-- Exercise input follows --

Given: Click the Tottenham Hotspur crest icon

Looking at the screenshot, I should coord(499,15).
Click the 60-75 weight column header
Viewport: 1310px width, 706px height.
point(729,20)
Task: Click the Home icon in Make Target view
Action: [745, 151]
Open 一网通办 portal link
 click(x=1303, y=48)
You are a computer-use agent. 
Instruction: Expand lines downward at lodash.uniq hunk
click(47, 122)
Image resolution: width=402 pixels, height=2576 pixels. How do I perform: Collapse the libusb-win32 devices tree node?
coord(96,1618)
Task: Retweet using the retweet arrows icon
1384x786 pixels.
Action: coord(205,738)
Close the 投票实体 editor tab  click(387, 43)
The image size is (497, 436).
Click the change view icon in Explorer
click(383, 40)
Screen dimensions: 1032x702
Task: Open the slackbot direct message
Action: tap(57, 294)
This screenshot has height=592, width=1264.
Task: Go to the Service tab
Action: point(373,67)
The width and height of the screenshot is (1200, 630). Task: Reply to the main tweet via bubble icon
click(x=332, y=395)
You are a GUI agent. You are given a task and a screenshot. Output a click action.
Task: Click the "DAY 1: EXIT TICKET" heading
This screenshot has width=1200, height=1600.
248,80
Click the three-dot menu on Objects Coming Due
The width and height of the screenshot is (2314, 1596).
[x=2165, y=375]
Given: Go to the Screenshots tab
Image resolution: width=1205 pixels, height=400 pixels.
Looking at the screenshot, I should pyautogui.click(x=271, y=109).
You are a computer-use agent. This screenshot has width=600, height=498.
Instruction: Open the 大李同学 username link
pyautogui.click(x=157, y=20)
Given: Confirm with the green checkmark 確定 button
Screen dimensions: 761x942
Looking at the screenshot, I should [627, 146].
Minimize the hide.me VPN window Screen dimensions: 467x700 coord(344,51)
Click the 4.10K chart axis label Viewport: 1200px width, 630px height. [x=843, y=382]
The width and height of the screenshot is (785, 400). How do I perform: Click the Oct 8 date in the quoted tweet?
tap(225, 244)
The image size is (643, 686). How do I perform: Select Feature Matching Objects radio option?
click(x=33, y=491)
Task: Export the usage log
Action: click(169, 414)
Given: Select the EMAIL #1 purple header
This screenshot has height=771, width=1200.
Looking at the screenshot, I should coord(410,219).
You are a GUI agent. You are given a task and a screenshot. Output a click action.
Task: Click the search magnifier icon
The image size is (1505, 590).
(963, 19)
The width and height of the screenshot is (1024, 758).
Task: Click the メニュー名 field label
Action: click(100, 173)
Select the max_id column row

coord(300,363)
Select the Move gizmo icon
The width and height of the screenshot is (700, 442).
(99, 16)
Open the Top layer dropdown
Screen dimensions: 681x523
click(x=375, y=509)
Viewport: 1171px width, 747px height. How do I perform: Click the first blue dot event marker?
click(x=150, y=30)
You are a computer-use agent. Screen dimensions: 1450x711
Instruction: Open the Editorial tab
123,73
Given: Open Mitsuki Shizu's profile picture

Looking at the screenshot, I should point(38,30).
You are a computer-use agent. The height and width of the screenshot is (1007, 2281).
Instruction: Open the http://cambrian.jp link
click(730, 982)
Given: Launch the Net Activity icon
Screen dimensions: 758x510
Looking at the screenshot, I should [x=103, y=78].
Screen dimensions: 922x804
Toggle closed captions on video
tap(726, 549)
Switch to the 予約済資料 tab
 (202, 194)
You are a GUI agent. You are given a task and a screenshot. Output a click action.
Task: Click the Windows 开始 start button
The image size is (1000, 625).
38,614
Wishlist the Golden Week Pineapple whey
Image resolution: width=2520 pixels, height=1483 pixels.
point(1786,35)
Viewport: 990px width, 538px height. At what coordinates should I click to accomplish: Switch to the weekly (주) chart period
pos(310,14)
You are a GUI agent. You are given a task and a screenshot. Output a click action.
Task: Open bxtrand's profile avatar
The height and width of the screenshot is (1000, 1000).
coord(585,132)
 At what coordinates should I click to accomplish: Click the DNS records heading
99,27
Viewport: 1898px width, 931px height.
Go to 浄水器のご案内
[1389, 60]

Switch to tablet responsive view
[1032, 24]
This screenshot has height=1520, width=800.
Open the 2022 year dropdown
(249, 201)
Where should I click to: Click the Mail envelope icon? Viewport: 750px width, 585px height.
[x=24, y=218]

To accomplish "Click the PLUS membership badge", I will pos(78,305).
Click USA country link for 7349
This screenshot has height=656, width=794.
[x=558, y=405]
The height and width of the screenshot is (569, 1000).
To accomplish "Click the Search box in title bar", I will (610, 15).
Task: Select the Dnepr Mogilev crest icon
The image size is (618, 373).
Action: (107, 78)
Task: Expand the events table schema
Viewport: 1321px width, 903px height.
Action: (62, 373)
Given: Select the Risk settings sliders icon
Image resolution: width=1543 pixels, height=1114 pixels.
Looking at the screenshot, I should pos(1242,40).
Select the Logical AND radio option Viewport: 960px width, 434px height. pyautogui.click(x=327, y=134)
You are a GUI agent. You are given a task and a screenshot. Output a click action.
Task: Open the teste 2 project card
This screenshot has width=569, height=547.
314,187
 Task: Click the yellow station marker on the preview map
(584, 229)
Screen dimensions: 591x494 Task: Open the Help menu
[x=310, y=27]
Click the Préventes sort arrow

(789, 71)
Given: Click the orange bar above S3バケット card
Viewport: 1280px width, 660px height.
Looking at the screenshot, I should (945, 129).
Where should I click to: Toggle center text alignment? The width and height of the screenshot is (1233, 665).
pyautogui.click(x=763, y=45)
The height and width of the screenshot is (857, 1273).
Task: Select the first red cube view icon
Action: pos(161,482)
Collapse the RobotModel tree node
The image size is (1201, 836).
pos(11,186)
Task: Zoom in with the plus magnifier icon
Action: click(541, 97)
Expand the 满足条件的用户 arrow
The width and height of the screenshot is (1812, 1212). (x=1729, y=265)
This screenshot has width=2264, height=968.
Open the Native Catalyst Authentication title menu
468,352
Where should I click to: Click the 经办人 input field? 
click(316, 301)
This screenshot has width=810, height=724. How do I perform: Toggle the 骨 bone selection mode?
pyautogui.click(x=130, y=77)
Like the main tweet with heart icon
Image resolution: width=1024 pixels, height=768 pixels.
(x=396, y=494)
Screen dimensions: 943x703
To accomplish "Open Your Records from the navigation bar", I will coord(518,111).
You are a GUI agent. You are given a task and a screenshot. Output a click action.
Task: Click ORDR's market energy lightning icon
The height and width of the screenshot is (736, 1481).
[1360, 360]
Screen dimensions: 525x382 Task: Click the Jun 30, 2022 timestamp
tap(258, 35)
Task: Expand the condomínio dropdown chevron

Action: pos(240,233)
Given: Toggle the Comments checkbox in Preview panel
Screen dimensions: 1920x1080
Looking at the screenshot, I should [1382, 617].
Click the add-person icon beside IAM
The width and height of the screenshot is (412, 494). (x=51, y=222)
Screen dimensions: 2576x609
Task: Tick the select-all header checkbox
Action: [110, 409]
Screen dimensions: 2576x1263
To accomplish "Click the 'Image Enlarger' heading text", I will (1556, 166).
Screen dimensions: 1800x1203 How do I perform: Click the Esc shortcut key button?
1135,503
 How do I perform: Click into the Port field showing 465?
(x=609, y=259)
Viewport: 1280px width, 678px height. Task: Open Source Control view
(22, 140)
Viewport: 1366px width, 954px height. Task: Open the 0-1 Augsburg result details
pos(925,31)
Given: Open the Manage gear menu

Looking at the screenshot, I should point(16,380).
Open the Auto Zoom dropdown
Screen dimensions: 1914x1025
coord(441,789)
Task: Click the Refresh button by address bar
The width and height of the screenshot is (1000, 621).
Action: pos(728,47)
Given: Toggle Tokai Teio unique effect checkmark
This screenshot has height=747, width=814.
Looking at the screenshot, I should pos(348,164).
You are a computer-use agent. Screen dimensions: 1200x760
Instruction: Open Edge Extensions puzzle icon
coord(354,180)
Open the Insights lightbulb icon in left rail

-- Exercise input concluded --

Using the records above, set down exactly the lines from the one with "Screen dimensions: 761x942" through the one with "Click the 4.10K", inclusive, and nothing more.

▶ Written solution:
Screen dimensions: 761x942
Looking at the screenshot, I should [627, 146].
Minimize the hide.me VPN window Screen dimensions: 467x700 coord(344,51)
Click the 4.10K chart axis label Viewport: 1200px width, 630px height. [x=843, y=382]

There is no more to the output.